Connected Development (CODE), OXFAM and other fiscal transparency civil society organisations (CSOs) have raised concerns over key issues in the in the recently passed Petroleum Industry Bill (PIB) by the Senate, especially the marginalisation of host communities where oil being is explored.
According to a press statement signed by CODE’S communications associate, Adaora Okoye, and made available to LEADERSHIP, the PIB did not sufficiently address the grey areas affecting host communities and has stripped oil regions of the management, governance and administration of issues that affect them directly.
The Bill suggests that the constitution of host communities development trust fund shall contain provisions mandating management committee to set up an advisory committee (“host community advisory committee”), which shall contain at least one member of each host community. CODE believes that this is grossly inadequate and advises that membership of host community advisory committee should have at least 50 per cent representation from the host communities.
CODE noted that lack of adequate representation of host communities in the advisory committee is an unfair approach that limits ability of the trust to fully develop needs assessment and development plans that can only be designed by people in the community themselves.

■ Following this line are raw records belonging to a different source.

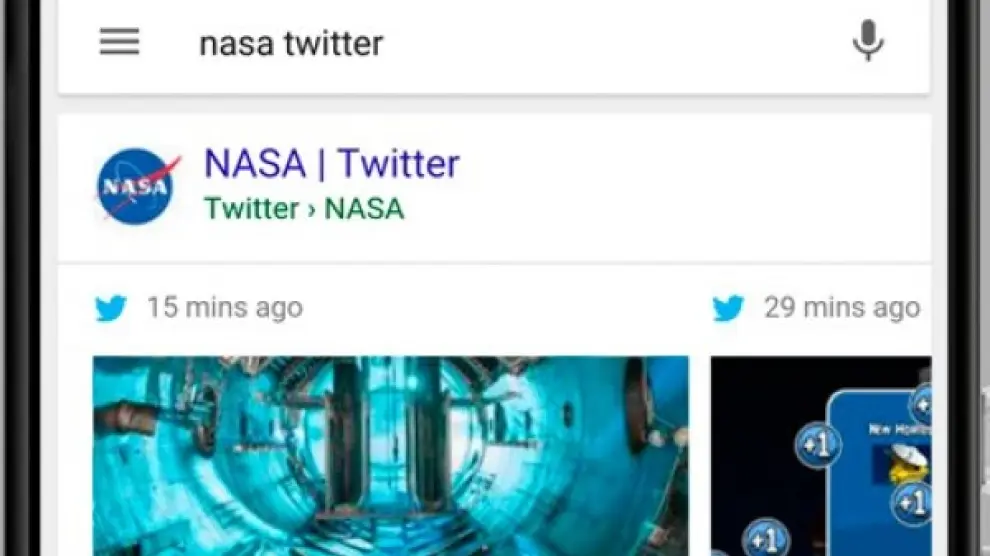This screenshot has height=556, width=990.
Task: Tap the microphone voice search icon
Action: coord(867,42)
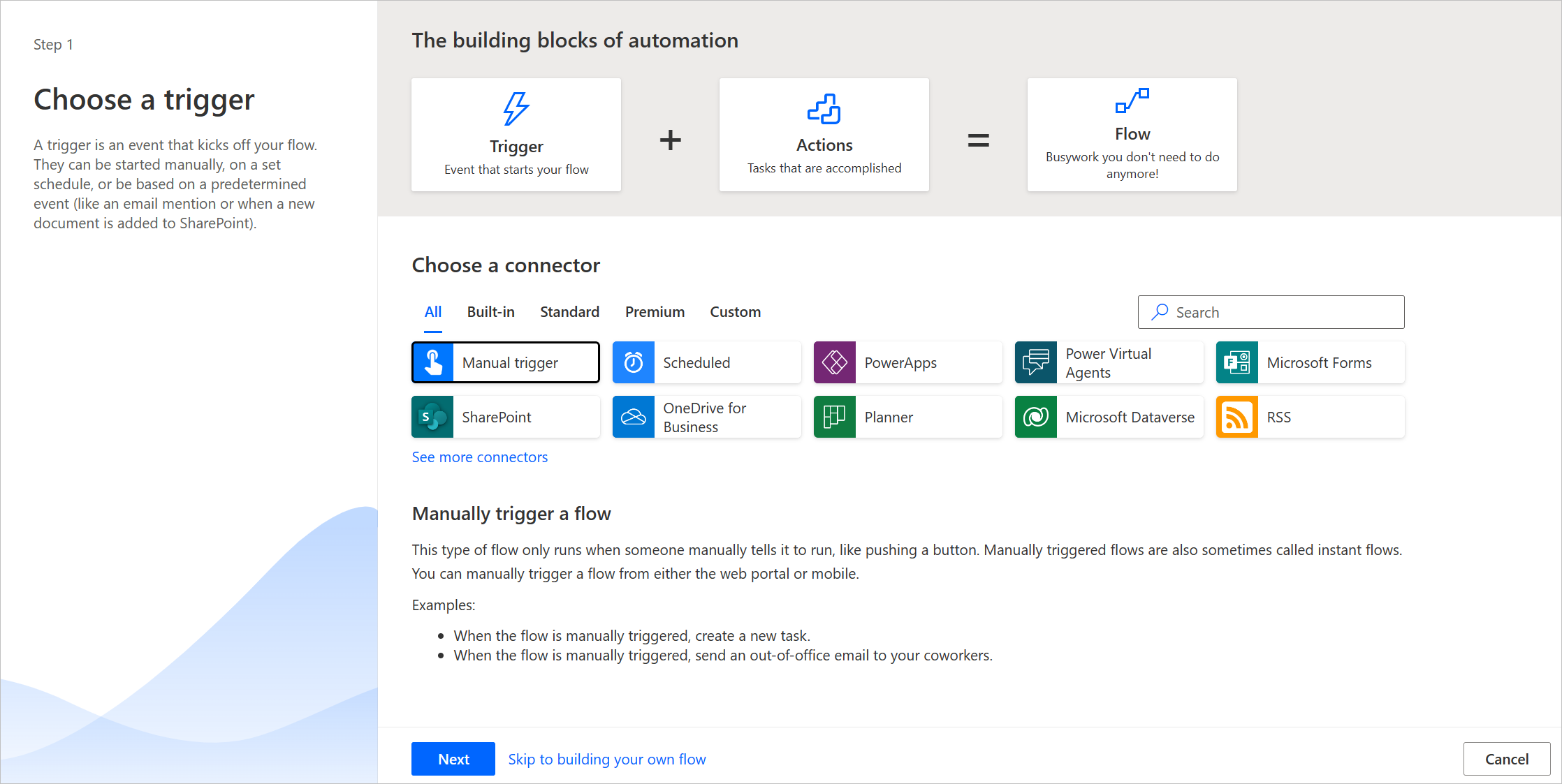Click the Scheduled connector icon

point(635,362)
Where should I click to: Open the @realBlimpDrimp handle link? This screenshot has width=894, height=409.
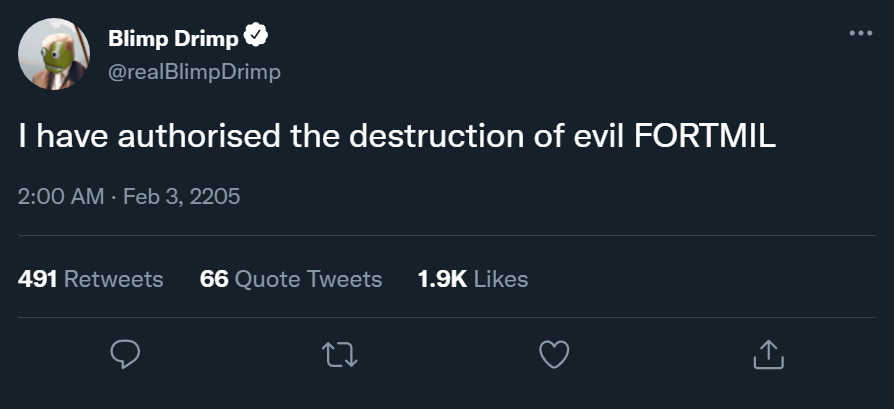coord(193,71)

Expressing displeasure, CODE’s Lead on natural resource governance and extractives, Dr Onyekachi Onuoha, noted that restricting host communities’ sense of ownership as pointed out in the gaps in the bill, would fuel agitation in the region as it shows a blatant disregard for needs and priorities of the people that are the worst hit by impact of oil exploration.
“The Senate is dashing hopes of people directly affected by oil pollution, terminated livelihoods and underdevelopment caused by environmental degradation and other disasters occasioned by oil spills in the Niger-delta region.”

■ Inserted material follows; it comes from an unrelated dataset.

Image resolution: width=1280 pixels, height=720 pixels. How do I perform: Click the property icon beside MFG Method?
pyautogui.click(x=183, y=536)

According to Onuoha, to worsen matters, the draft PIB proposed 2.5 per cent of annual operating expenditure of the Settlor (operator of an oil licence) to fund development in the area. Although the House of Representatives recommended five per cent for settlors operating in the upstream and two per cent for settlors in the midstream and downstream sectors, lawmaker Sani Kaita from Katsina moved an amendment for it to be reduced to three per cent, which the senate has adopted.
In addition to the call by deputy president of the Senate, Ovie Omo- Agege, for the funds from gas flaring penalties to be channelled towards developing affected communities, CODE & OXFAM urge the Senate to rethink the grey areas highlighted and promote a greater sense of ownership that is acceptable and fair to the host communities.
Connected Development [CODE] in partnership with OXFAM since 2018, have driven a campaign in the Niger-Delta region of Nigeria that raises awareness on improving accountability and transparency in the dealings between host communities, oil and gas companies, and the government, particularly to address challenges relating to negative impact of the business operations of the extractive sector in these host communities, which usually has a causal relationship with conflict and fragility.